◆ Given exercise
Which lines in the rows below contain the string "logo"? Pick out each one and copy it.

Saved items from a collection
• • • • • • •
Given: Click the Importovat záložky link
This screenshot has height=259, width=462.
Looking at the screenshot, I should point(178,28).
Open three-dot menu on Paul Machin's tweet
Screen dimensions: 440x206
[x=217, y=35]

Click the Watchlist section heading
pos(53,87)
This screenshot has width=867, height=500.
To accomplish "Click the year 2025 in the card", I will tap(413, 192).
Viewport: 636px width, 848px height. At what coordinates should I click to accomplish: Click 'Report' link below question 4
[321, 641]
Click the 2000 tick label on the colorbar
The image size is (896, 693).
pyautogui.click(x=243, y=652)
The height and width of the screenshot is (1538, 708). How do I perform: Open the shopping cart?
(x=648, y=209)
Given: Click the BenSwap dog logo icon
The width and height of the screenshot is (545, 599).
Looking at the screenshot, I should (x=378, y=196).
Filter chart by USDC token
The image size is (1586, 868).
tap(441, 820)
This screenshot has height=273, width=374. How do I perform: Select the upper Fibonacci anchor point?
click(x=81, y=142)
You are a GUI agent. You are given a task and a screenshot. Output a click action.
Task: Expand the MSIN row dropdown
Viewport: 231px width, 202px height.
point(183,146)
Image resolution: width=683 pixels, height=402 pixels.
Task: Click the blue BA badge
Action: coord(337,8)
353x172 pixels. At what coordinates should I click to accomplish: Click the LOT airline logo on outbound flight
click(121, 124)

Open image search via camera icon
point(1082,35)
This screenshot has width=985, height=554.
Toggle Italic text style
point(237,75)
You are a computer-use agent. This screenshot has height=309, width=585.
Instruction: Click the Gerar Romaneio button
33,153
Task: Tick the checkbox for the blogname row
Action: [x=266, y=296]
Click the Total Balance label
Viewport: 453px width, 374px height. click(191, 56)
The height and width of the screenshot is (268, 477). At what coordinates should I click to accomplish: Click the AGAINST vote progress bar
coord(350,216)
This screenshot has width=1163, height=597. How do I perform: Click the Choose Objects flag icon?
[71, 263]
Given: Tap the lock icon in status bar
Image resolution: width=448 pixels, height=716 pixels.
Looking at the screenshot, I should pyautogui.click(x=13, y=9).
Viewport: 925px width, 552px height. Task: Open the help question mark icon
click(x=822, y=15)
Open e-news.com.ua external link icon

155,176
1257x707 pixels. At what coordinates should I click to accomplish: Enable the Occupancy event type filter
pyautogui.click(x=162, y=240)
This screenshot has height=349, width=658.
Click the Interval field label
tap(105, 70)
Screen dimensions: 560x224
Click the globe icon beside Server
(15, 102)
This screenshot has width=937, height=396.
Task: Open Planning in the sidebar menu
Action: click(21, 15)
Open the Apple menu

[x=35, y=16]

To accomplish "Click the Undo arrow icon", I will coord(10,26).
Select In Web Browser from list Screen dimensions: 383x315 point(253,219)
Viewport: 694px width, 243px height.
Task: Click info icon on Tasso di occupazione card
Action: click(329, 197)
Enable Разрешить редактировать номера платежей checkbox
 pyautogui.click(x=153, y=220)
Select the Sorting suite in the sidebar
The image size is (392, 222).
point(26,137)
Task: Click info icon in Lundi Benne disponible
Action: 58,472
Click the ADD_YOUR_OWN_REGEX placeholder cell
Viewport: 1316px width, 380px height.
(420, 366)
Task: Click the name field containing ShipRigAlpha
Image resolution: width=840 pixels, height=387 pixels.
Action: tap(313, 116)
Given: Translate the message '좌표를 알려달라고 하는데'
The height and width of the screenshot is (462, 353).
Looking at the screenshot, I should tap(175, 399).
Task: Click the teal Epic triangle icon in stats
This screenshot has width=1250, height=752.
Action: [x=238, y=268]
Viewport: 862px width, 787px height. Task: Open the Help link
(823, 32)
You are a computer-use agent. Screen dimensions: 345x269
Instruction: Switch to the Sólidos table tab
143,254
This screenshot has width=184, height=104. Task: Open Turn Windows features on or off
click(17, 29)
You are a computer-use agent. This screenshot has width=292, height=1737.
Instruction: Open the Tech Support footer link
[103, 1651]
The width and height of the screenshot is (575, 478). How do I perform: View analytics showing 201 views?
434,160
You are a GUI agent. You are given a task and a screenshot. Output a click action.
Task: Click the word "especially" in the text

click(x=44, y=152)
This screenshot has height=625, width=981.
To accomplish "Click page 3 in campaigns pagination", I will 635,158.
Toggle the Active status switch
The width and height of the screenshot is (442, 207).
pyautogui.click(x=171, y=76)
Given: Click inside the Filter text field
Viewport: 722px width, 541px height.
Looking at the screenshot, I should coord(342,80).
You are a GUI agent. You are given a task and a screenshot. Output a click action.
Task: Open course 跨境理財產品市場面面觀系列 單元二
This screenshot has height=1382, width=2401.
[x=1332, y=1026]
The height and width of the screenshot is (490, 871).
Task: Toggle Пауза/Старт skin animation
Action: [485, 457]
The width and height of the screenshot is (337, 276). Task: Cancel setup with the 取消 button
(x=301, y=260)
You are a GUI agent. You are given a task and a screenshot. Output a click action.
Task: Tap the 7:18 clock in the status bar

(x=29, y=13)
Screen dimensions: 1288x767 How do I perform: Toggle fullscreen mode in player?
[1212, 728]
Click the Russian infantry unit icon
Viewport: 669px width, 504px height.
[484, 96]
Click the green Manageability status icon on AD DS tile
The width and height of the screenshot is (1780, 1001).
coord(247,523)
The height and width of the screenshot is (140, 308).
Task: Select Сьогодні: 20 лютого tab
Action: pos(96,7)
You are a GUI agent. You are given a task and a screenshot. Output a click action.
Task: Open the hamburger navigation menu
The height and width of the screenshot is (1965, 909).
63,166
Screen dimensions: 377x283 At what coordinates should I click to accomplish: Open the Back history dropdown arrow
• • • • • • •
◆ Expected answer
Given: Click the BenSwap dog logo icon
353x172 pixels. At what coordinates should I click to accomplish: Click the LOT airline logo on outbound flight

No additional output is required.